3.4.2 Startup and Engine

The DataChangeEventQueue#start method is called by a new thread when the DataChangeEventCenter initializes, which continuously retrieves new events from the queue and distributes them. The new data is then added to the node to implement fragmentation. Because eventQueue is a BlockingQueue, you can use while (true) to control it.

When the event is removed, it is based on the DataChangeScopeEnum.
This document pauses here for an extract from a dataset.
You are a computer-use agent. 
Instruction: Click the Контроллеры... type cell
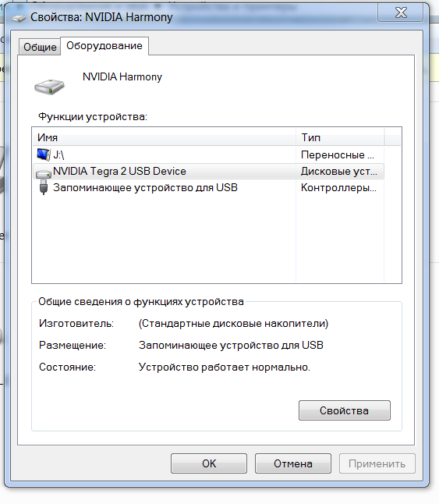(x=338, y=188)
Different DATUM will do different processing.

  • If it is DataChangeScopeEnum.DATUM, then judge the dataChangeEvent.getSourceType();
    • If it is DataSourceTypeEnum.PUB_TEMP, then addTempChangeData, is going to CHANGE_QUEUE adds ChangeData;
    • If not, handleDatum;
  • If it is DataChangeScopeEnum.CLIENT, handleClientOff((ClientChangeEvent) event);
  • If it is DataChangeScopeEnum.SNAPSHOT, handleSnapshot((DatumSnapshotEvent) event);

The code is as follows:

public void start() {
    Executor executor = ExecutorFactory
            .newSingleThreadExecutor(String.format("%s_%s", DataChangeEventQueue.class.getSimpleName(), getName()));
    executor.execute(() -> {
        while (true) {
            try {
                IDataChangeEvent event = eventQueue.take();
                DataChangeScopeEnum scope = event.getScope();
                if (scope == DataChangeScopeEnum.DATUM) {
                    DataChangeEvent dataChangeEvent = (DataChangeEvent) event;
                    //Temporary push data will be notify as soon as,and not merge to normal pub data;
                    if (dataChangeEvent.getSourceType() == DataSourceTypeEnum.PUB_TEMP) {
                        addTempChangeData(dataChangeEvent.getDatum(), dataChangeEvent.getChangeType(),
                                dataChangeEvent.getSourceType());
                    } else {
                        handleDatum(dataChangeEvent.getChangeType(), dataChangeEvent.getSourceType(),
                                dataChangeEvent.getDatum());
                    }
                } else if (scope == DataChangeScopeEnum.CLIENT) {
                    handleClientOff((ClientChangeEvent) event);
                } else if (scope == DataChangeScopeEnum.SNAPSHOT) {
                    handleSnapshot((DatumSnapshotEvent) event);
                }
            } 
        }
    });
}

Specifically as follows:

      +----------------------------+
      |   DataChangeEventCenter    |
      |                            |
      | +-----------------------+  |
      | | DataChangeEventQueue[]|  |
      | +-----------------------+  |
      +----------------------------+
                   |
                   |
                   v
+------------------+------------------------+
|          DataChangeEventQueue             |
|                                           |
| +---------------------------------------+ |
| |                                       | |
| |    BlockingQueue<IDataChangeEvent> +-------------+
| |                                       | |        |
| |                                       | |      +-v---------+
| | Map<String, Map<String, ChangeData<>  | | <--> |           |
| |                                       | |      | Executor  |
| |                                       | |      |           |
| |         start +------------------------------> |           |
| |                                       | |      +-+---------+
| |                                       | |        |
| |      DelayQueue<ChangeData>  <-------------------+
| |                                       | |
| +---------------------------------------+ |
+-------------------------------------------+

3.4.3 ChangeData

handleDatum is specifically handled by converting Datum to ChangeData.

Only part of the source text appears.